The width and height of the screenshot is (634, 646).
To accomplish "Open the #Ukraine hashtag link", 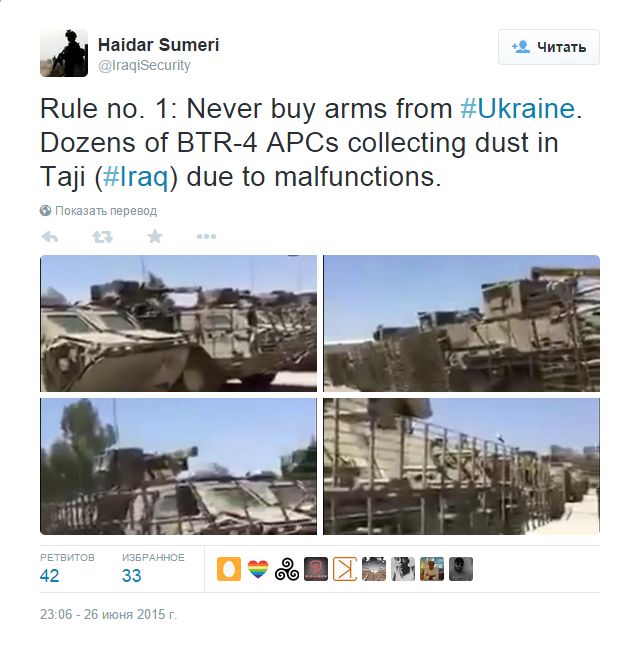I will (x=517, y=109).
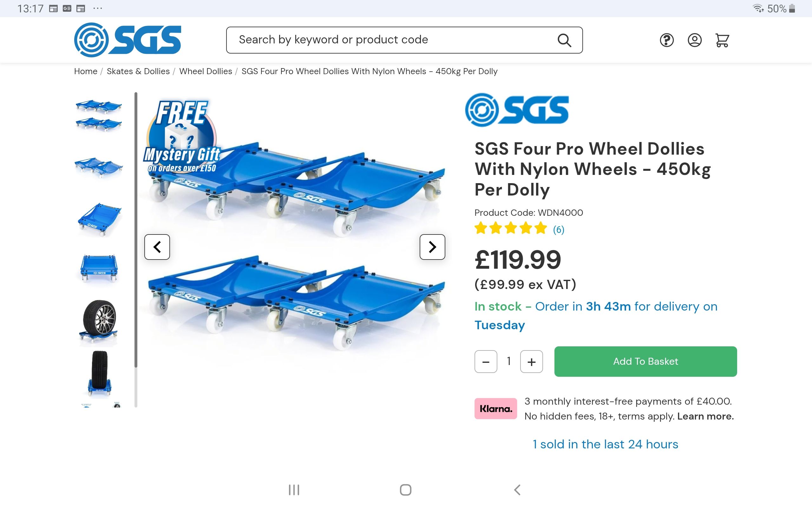Image resolution: width=812 pixels, height=507 pixels.
Task: Open the shopping basket cart icon
Action: (x=722, y=40)
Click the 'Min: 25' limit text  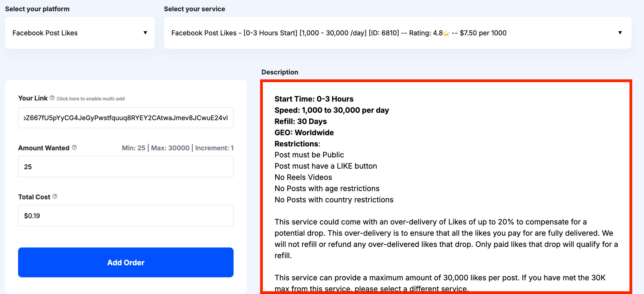134,148
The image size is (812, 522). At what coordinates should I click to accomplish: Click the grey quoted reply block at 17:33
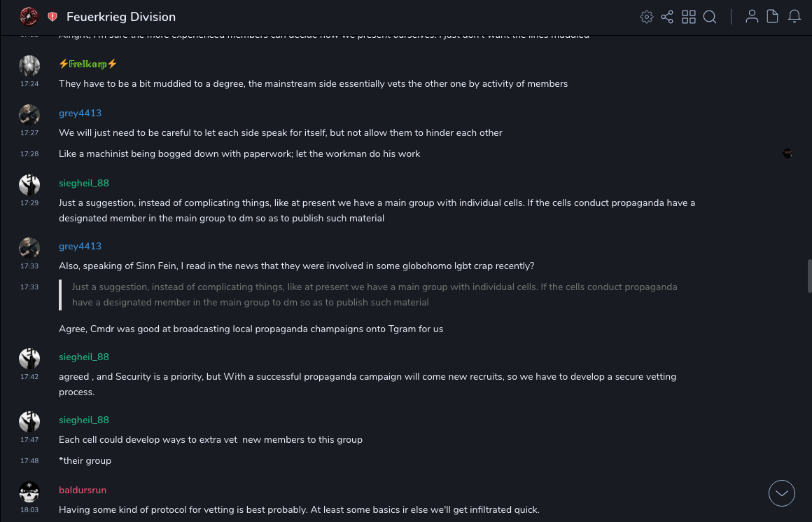(x=375, y=294)
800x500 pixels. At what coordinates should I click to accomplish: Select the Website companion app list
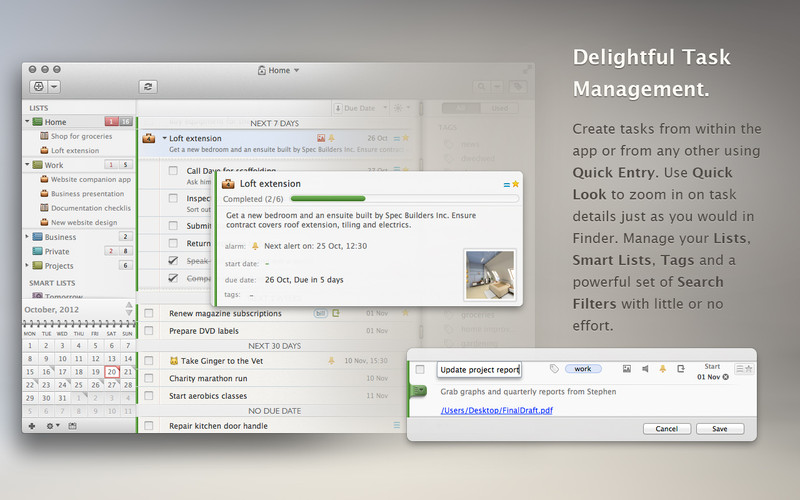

————————

About this exercise: All that is needed here is the run of lines from the one containing "The image size" through the end of the material above, reproduced exactly and without pictures.

Exercise answer:
The image size is (812, 522). At what coordinates should I click to accomplish: Click the grey quoted reply block at 17:33
(x=375, y=294)
800x500 pixels. At what coordinates should I click to accomplish: Select the Website companion app list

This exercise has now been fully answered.